Numa altura em que Moçambique enfrenta desafios cada vez mais complexos no combate ao crime organizado, terrorismo, tráfico de drogas e crimes cibernéticos, o Procurador-Geral da República, Américo Letela, lançou oficialmente, esta quinta-feira (29), o I Curso Básico de Agentes de Investigação Criminal, numa cerimónia realizada no Posto Administrativo da Moamba, província de Maputo.
A iniciativa surge como um marco na profissionalização do Serviço Nacional de Investigação Criminal (SERNIC), abrindo caminho para a formação de uma nova geração de investigadores preparados para responder às actuais dinâmicas da criminalidade moderna, marcada pela sofisticação tecnológica e pela actuação silenciosa de redes criminosas transnacionais.
Durante o acto, Américo Letela destacou que a formação representa uma aposta estratégica no fortalecimento da capacidade operativa do Estado moçambicano, defendendo que o combate ao crime exige profissionais tecnicamente qualificados, disciplinados e comprometidos com os princípios da legalidade.
Segundo afirmou, o investigador criminal contemporâneo já não pode depender apenas da experiência empírica ou da intuição. Para o Procurador-Geral, os desafios actuais impõem agentes com domínio das metodologias investigativas, capacidade de análise de inteligência criminal, conhecimentos tecnológicos avançados e profundo respeito pelos direitos humanos.
“É precisamente neste contexto que a formação inicial dos agentes de investigação criminal assume uma importância estratégica”, sublinhou Letela perante os formandos e convidados presentes na cerimónia.
Num discurso marcado por forte simbolismo institucional, o PGR recordou aos futuros agentes que o distintivo do SERNIC representa responsabilidade e dever patriótico, e não privilégios pessoais. A sua intervenção desenhou o perfil de um agente preparado para actuar em cenários complexos, enfrentando com coragem, disciplina e ética as ameaças que colocam em risco a estabilidade social e a segurança do Estado.

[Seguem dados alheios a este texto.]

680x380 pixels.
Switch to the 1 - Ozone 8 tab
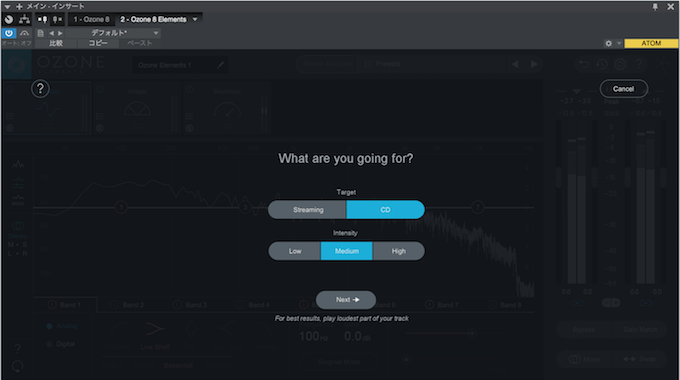click(x=92, y=20)
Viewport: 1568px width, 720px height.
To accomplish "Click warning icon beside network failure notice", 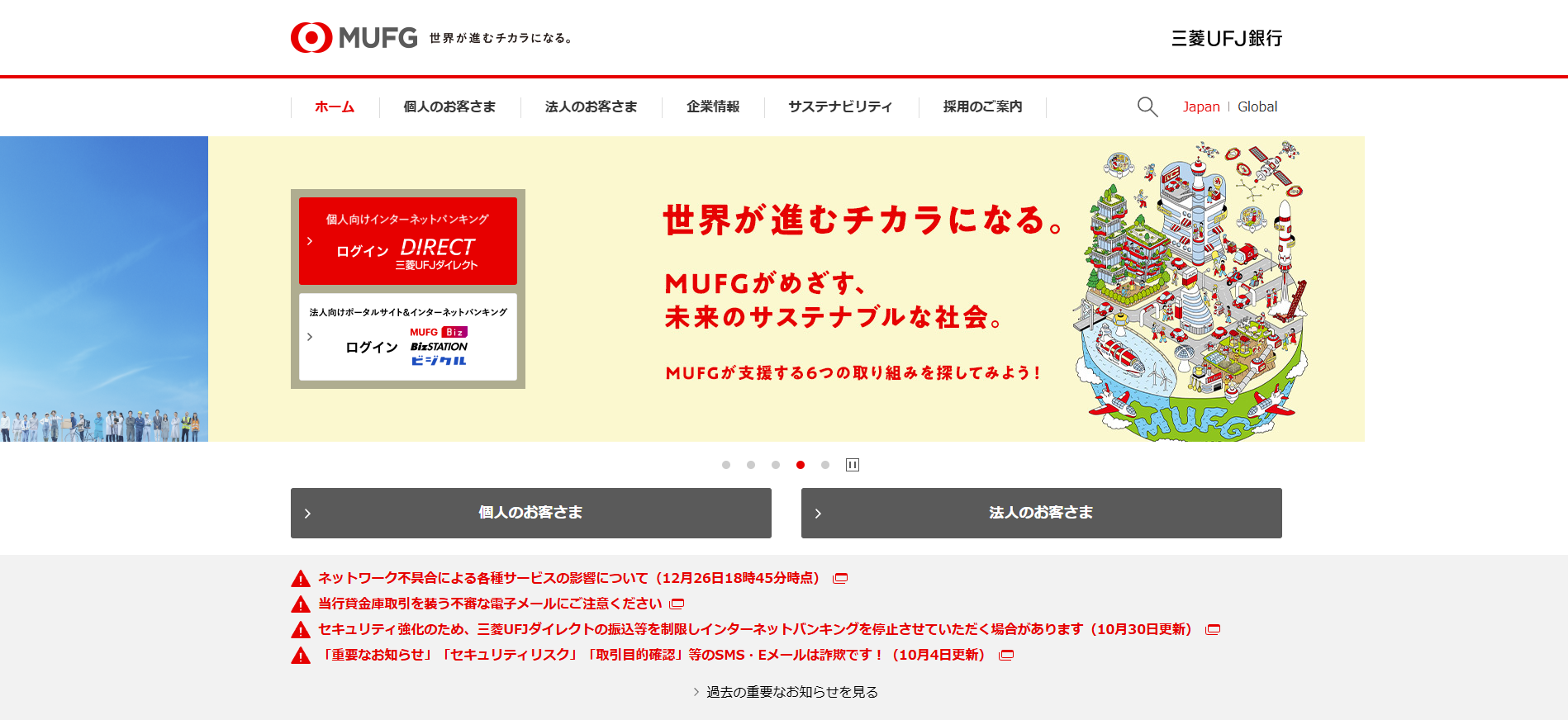I will point(301,579).
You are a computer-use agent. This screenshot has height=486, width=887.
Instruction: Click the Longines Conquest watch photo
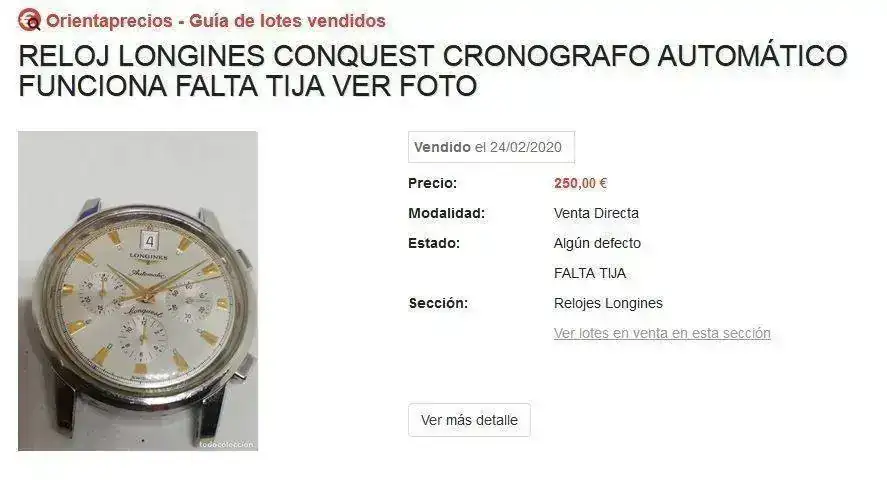pyautogui.click(x=138, y=291)
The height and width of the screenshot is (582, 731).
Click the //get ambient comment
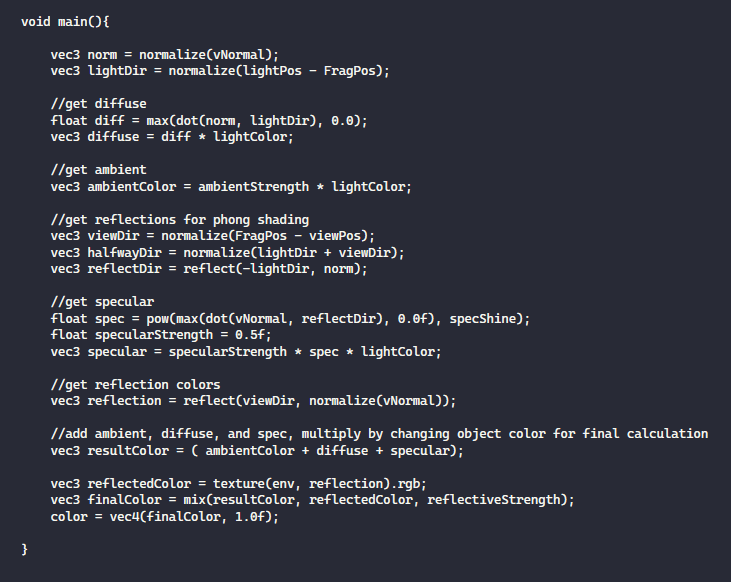98,170
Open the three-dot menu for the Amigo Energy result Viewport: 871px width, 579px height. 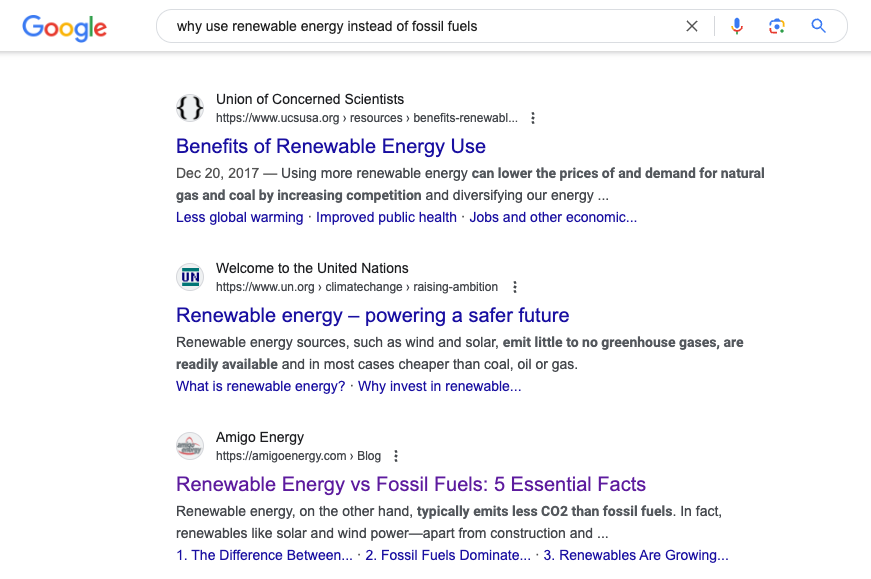click(x=396, y=456)
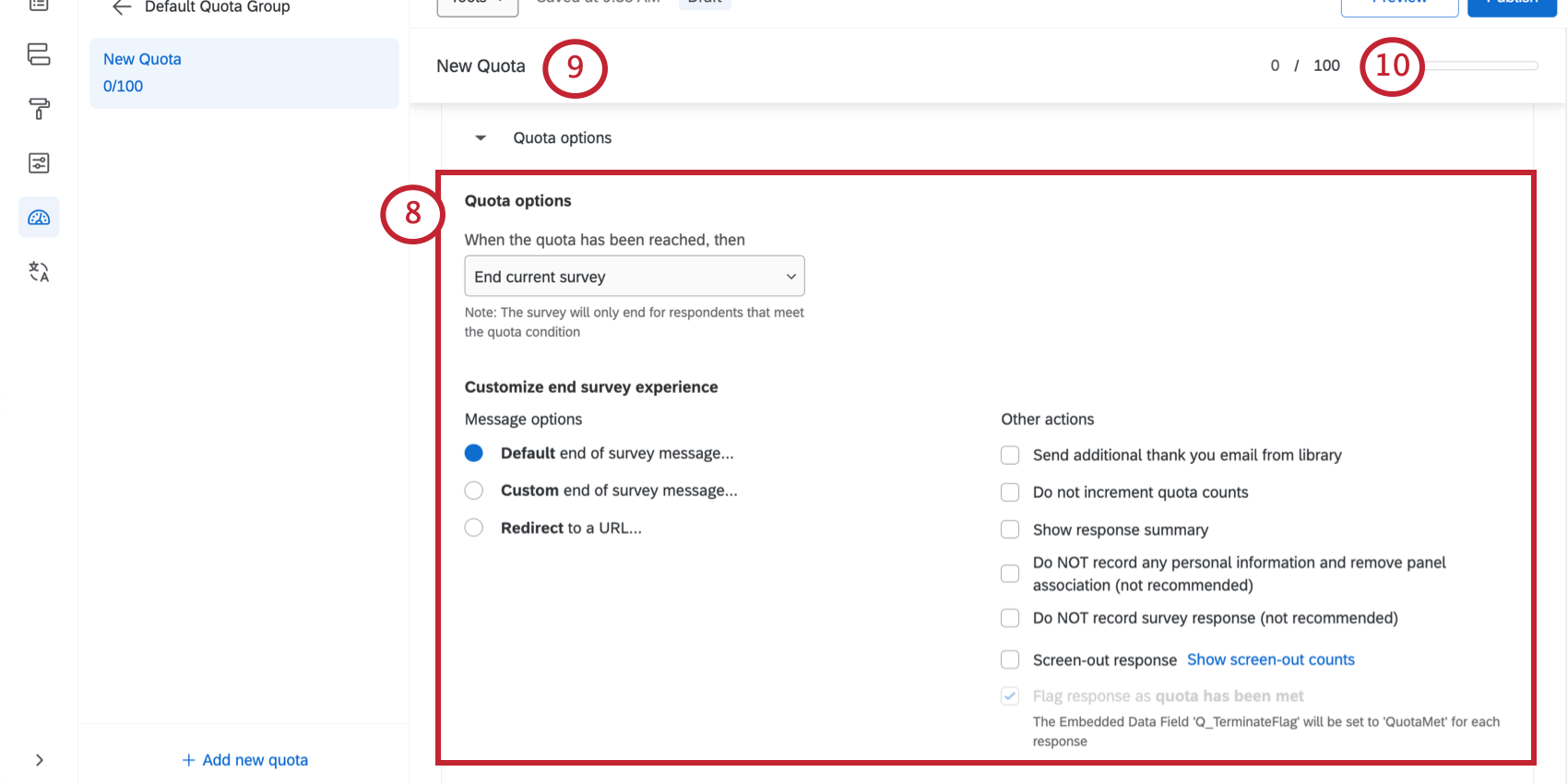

Américo Letela enfatizou igualmente que a eficácia da investigação criminal deve caminhar lado a lado com o respeito pela Constituição da República, pela integridade institucional e pela dignidade da pessoa humana, alertando que o combate ao crime não pode ocorrer à margem da lei.

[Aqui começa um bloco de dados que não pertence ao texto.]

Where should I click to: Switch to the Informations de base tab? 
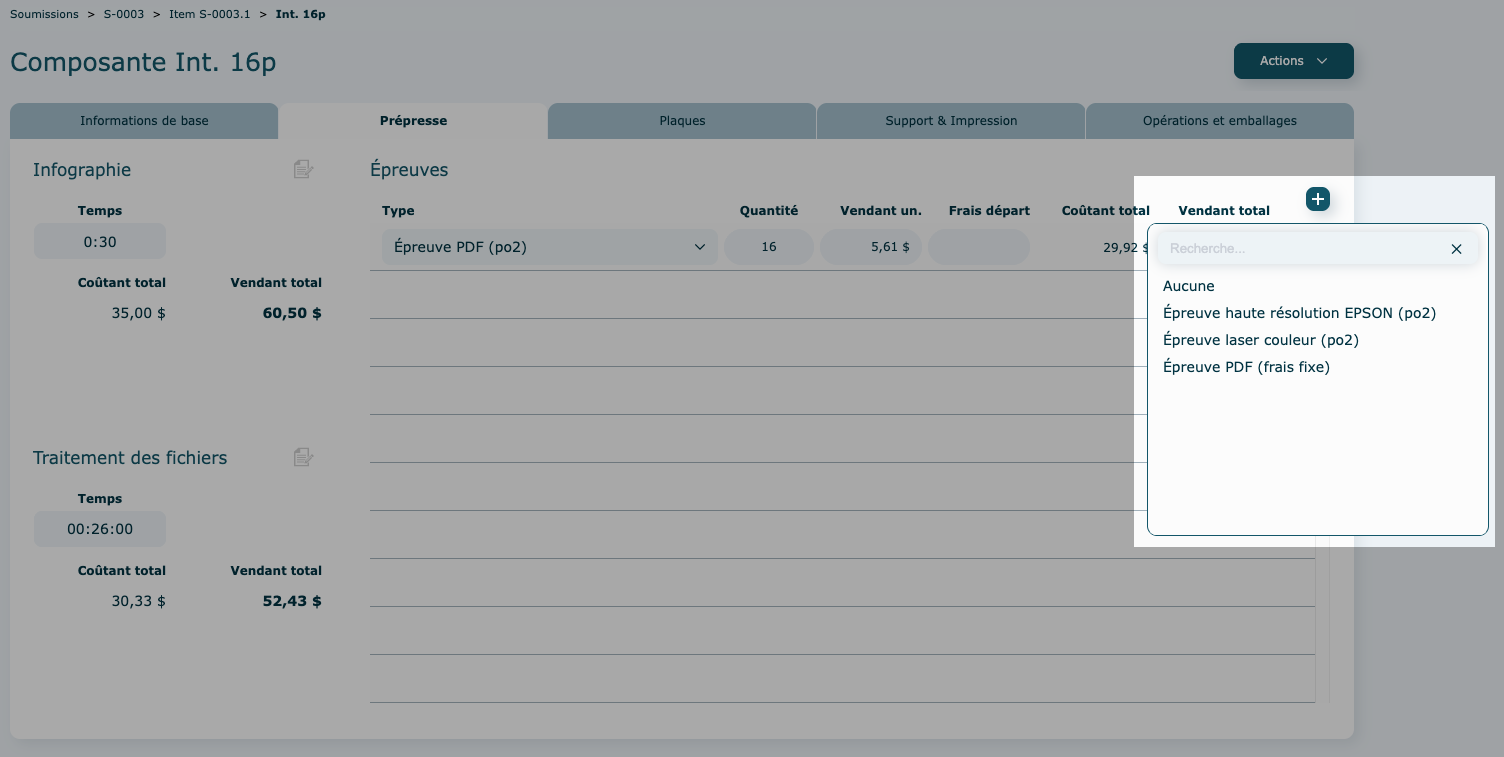(x=144, y=121)
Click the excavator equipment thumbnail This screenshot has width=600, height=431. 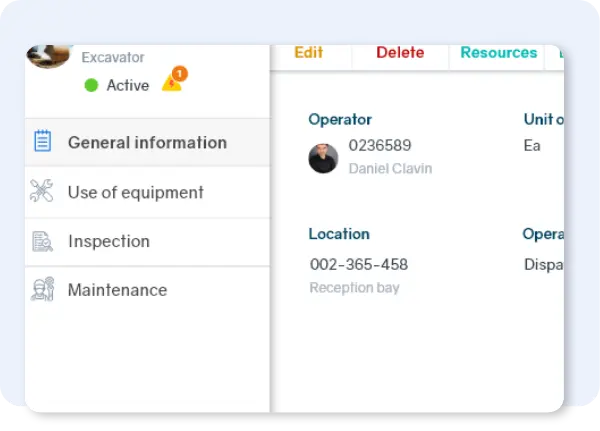pyautogui.click(x=48, y=56)
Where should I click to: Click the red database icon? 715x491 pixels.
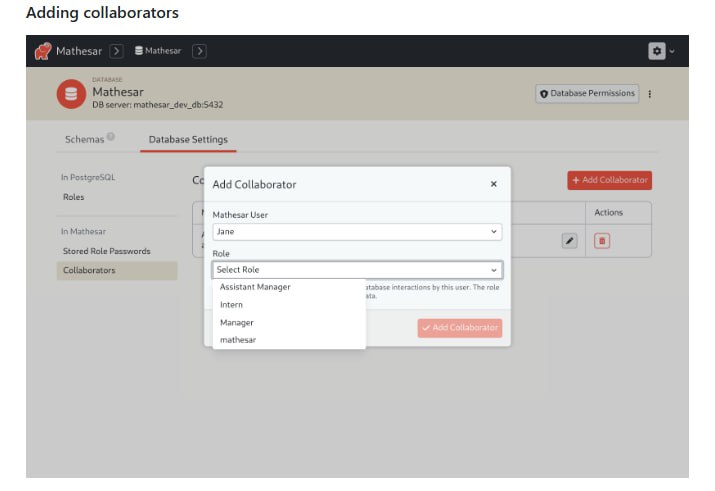[x=70, y=95]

A expectativa das autoridades é que, no final do curso, os novos investigadores estejam preparados para enfraquecer redes criminosas, limitar a sua influência social e reduzir a sua capacidade de reorganização e expansão.
Por sua vez, o Director-Geral do SERNIC, Ilídio Miguel, considerou que o curso inaugura um novo ciclo de profissionalização da investigação criminal no país, com especial enfoque na componente prática e operacional da formação.
Já Naldo Ngoca, intervindo em representação do Secretário de Estado da Província de Maputo, classificou a iniciativa como um marco histórico para o fortalecimento da investigação criminal em Moçambique, apelando aos formandos para assumirem com responsabilidade a missão de garantir a legalidade, a segurança pública e a protecção dos cidadãos.
A cerimónia decorreu num ambiente marcado por expectativa e simbolismo, reflectindo a aposta das instituições da justiça na construção de um SERNIC mais preparado para responder às novas formas de criminalidade que desafiam o país e a região.
Importa destacar que o curso integra 224 formandos provenientes de diferentes pontos do país, dos quais 124 são mulheres e 100 homens, seleccionados no âmbito do concurso público realizado em 2023.
A formação será desenvolvida em duas fases distintas. A primeira será teórica, centrada na consolidação de conhecimentos técnico-científicos e jurídicos, enquanto a segunda será prática, com foco na defesa pessoal, actuação operacional e gestão de cenários de risco.
Com esta iniciativa, o Estado moçambicano procura consolidar uma investigação criminal mais moderna, profissional e alinhada com os desafios contemporâneos da segurança pública, num contexto em que o combate ao crime exige não apenas vigilância, mas também inteligência, ética e preparação técnica.